Economists would recognize the chairs that are scarce. In other words, limited in supply. Yet, everybody wants one.

These are symbolic of most of the resources that we must decide, how to use in society. Today, mineral resources, water resources, other natural resources such as those derived from the forests, labor resources are also scarce. People themselves are a scarce resource; skilled labour, low skilled labor. If resources and labor were not scarce, then there wouldn’t be a price attached to them.

Teachers are scarce. Therefore, we get paid to teach. Factory workers are scarce. Therefore, they get paid to work in the factory. Oil is scarce. Therefore, oil companies get paid when they extract the resource from the earth and sell it to the end-users. Scarcity is the basic problem on which the study of economics is based.

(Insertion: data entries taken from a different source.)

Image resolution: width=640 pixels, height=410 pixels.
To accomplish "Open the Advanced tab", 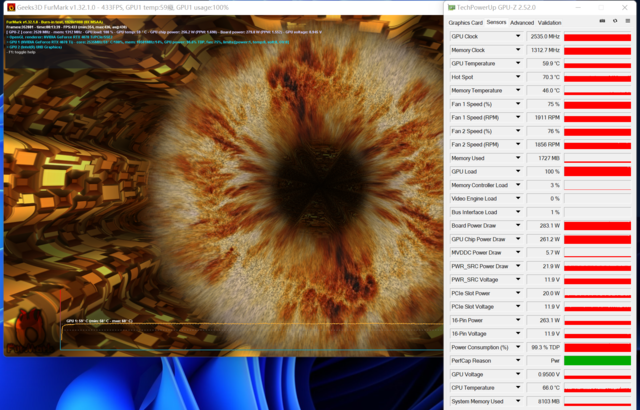I will [x=521, y=22].
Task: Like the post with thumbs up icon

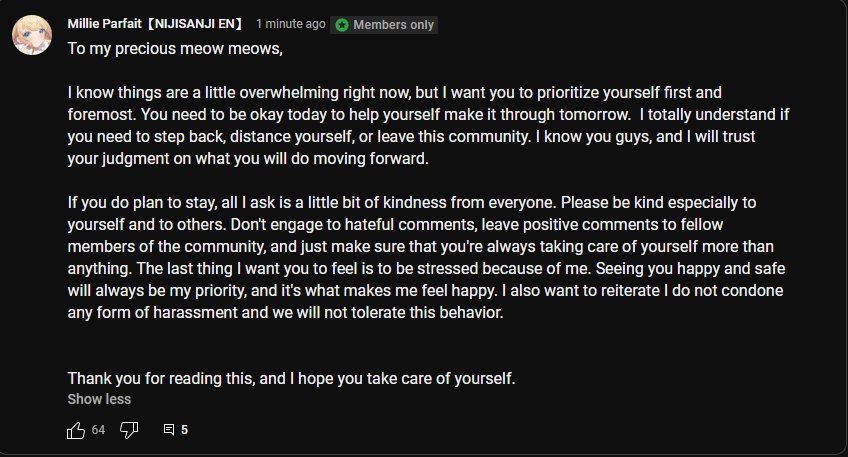Action: pos(76,430)
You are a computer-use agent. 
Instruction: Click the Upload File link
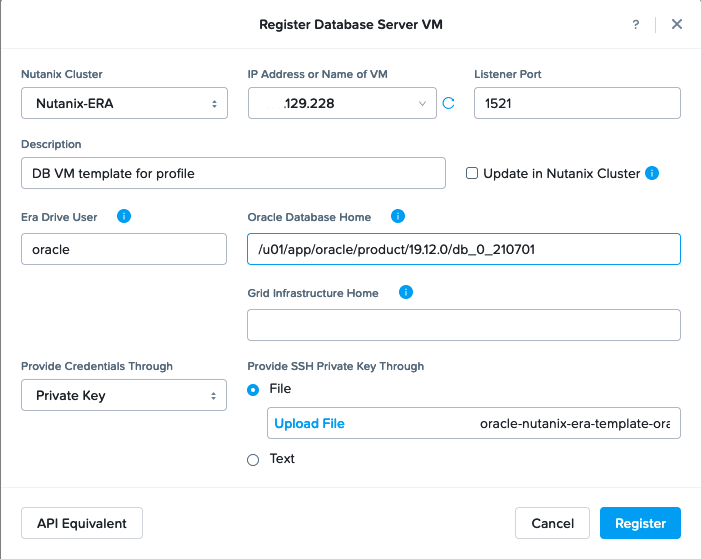pyautogui.click(x=309, y=423)
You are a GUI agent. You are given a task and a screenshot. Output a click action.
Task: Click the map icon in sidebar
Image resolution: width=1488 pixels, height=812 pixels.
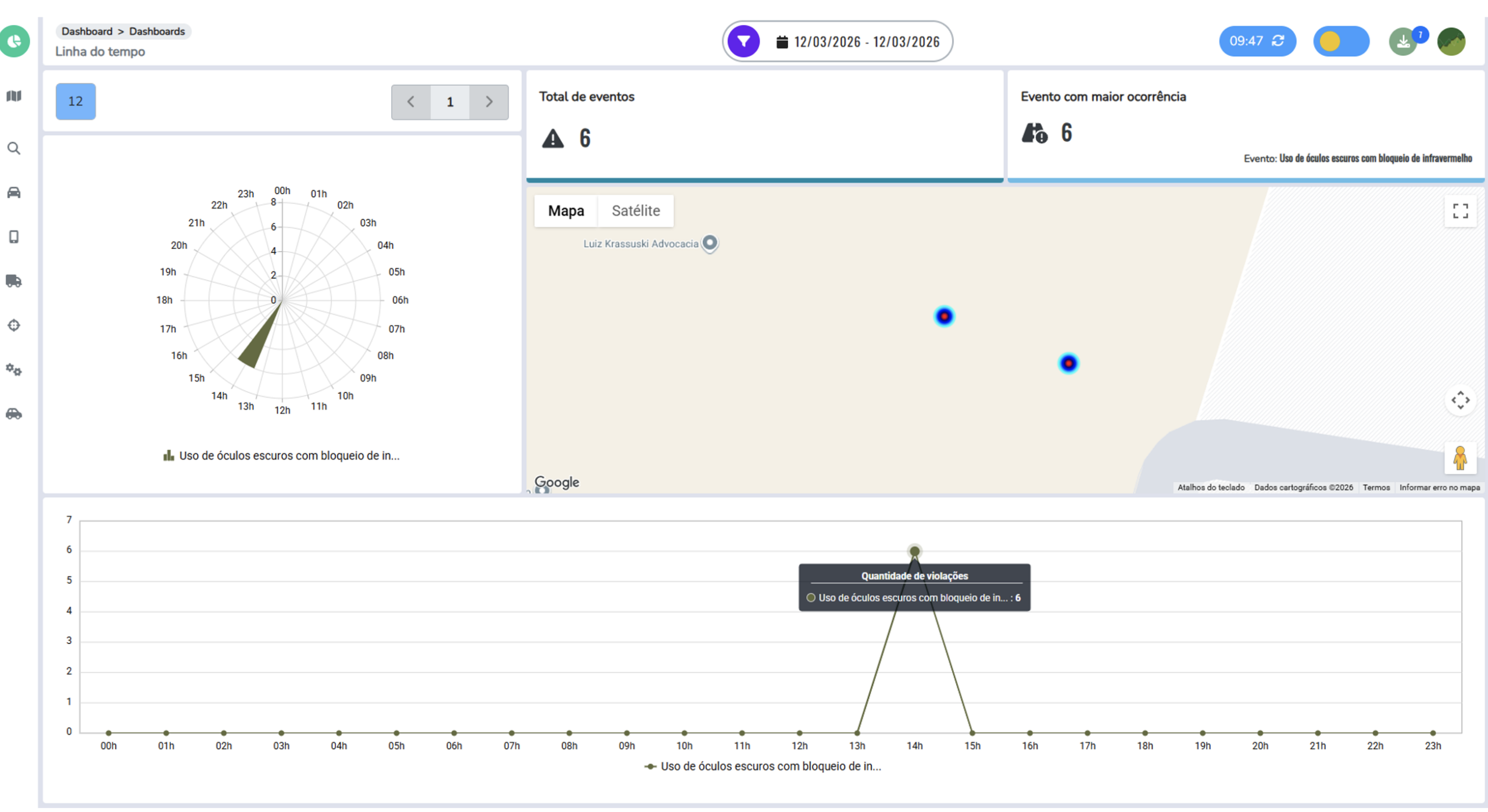[x=14, y=96]
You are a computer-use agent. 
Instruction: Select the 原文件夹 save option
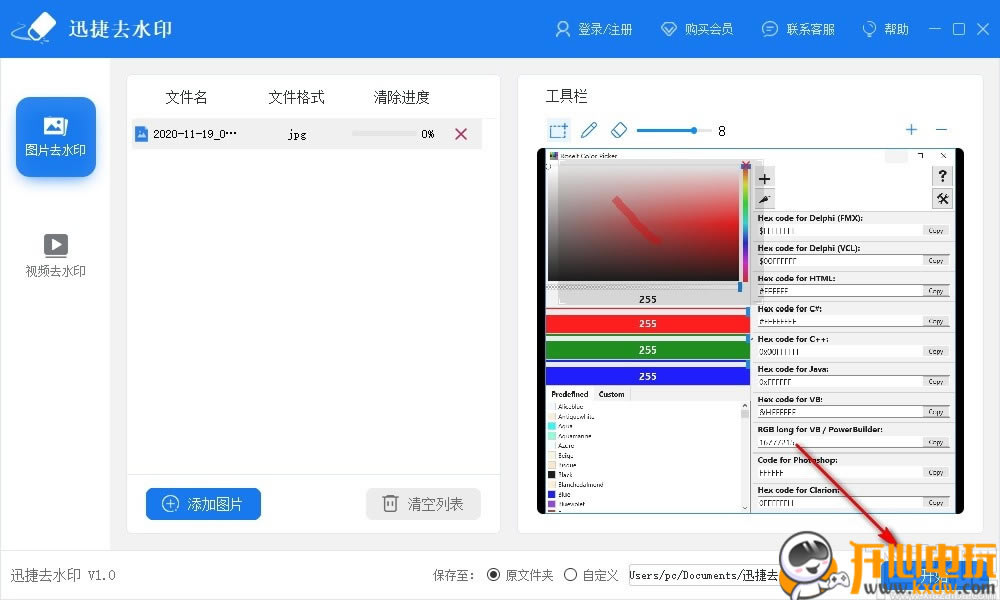[x=493, y=575]
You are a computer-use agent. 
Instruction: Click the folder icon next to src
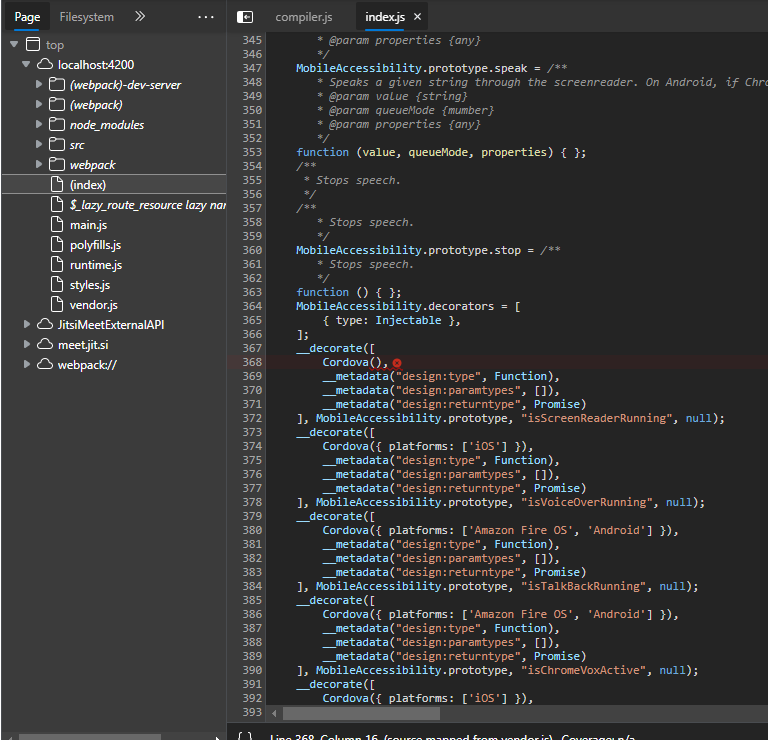[x=57, y=145]
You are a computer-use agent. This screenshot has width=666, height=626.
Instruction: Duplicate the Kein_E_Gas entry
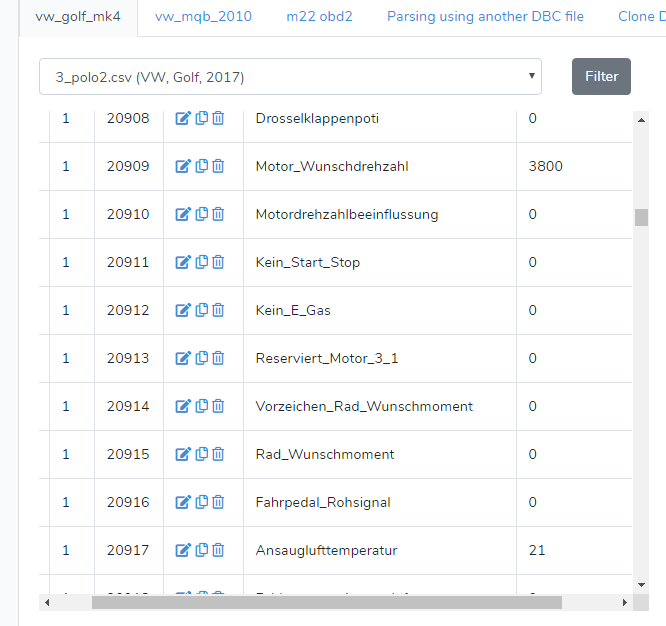click(201, 310)
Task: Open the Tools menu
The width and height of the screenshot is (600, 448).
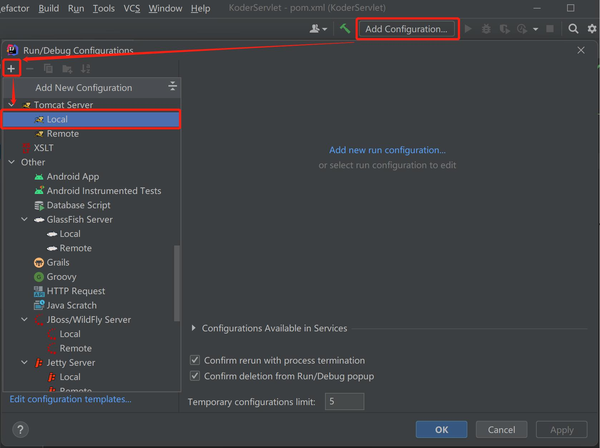Action: tap(104, 8)
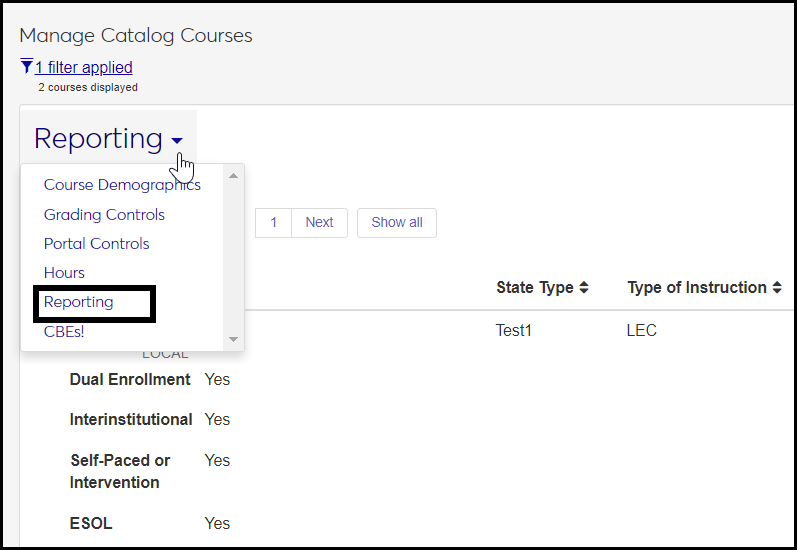Click the Reporting dropdown heading text
The image size is (797, 550).
point(98,138)
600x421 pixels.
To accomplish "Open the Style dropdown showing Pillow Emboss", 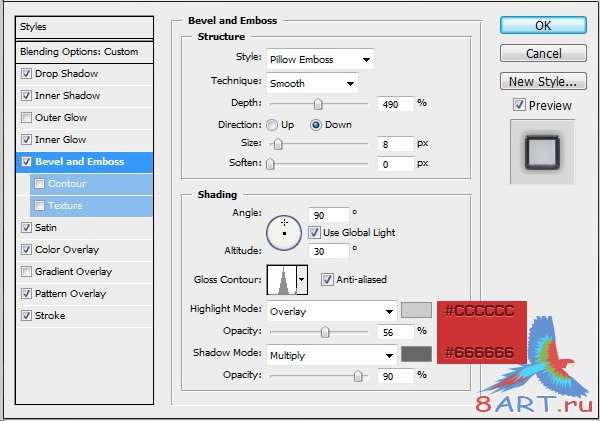I will [319, 60].
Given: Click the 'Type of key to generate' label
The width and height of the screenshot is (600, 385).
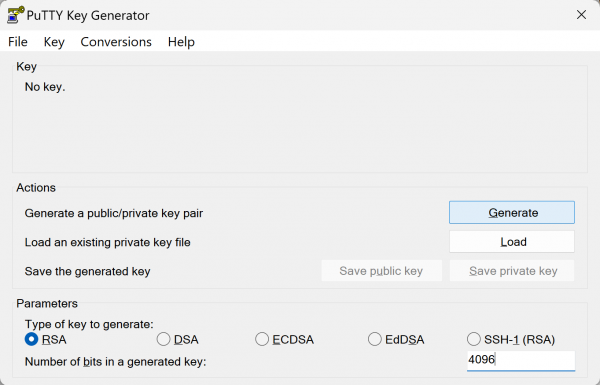Looking at the screenshot, I should (89, 324).
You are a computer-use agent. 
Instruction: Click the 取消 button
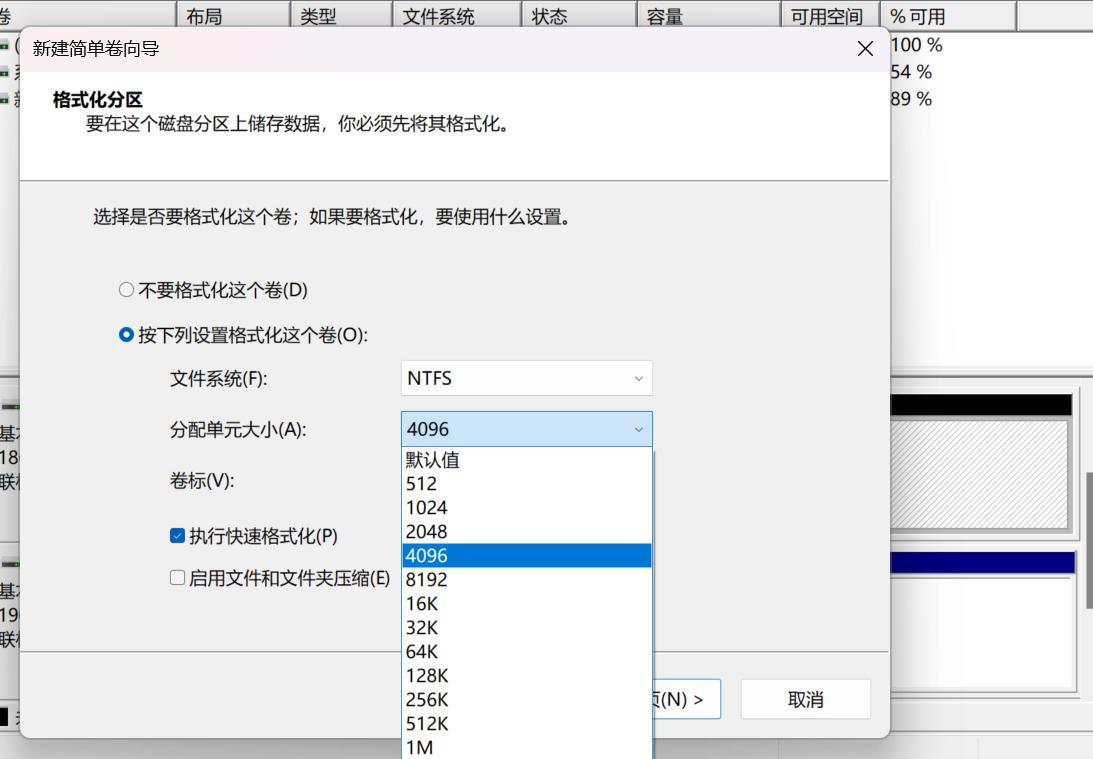coord(805,700)
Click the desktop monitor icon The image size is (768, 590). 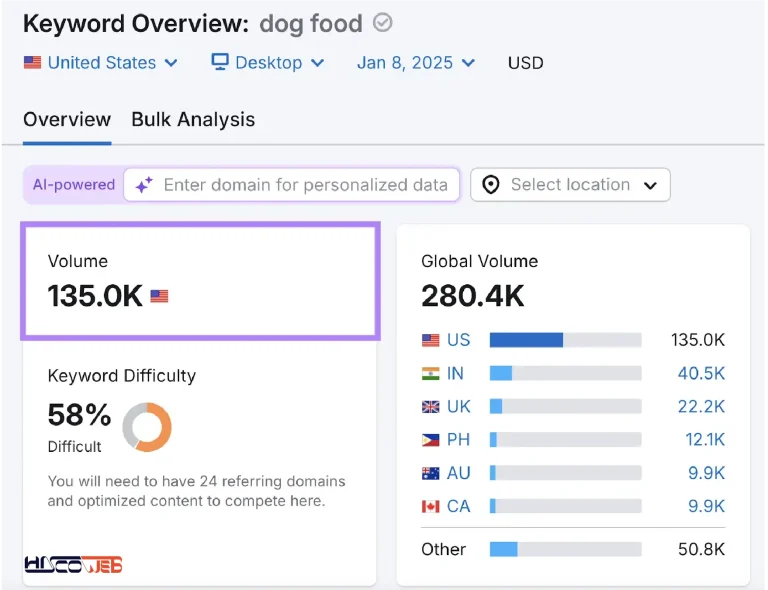point(220,62)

Economics studies the allocation of society, scarce resources between its competing wants and needs, economic systems.

They provide society with the tools to determine who gets what resources and how they are allocated between societies.

In the rest of our study of Economics, we’re basically going to be building on this problem of scarcity. What we’ll look at, is the different systems that have been developed and implemented over time for allocating scarce resources between societies’ wants and needs.

We’ll use different tools including models, graphs, diagrams, formulae, mathematics, to understand how society’s scarce resources can be most efficiently and in some cases equitably or fairly distributed between those in society, who need and want the most.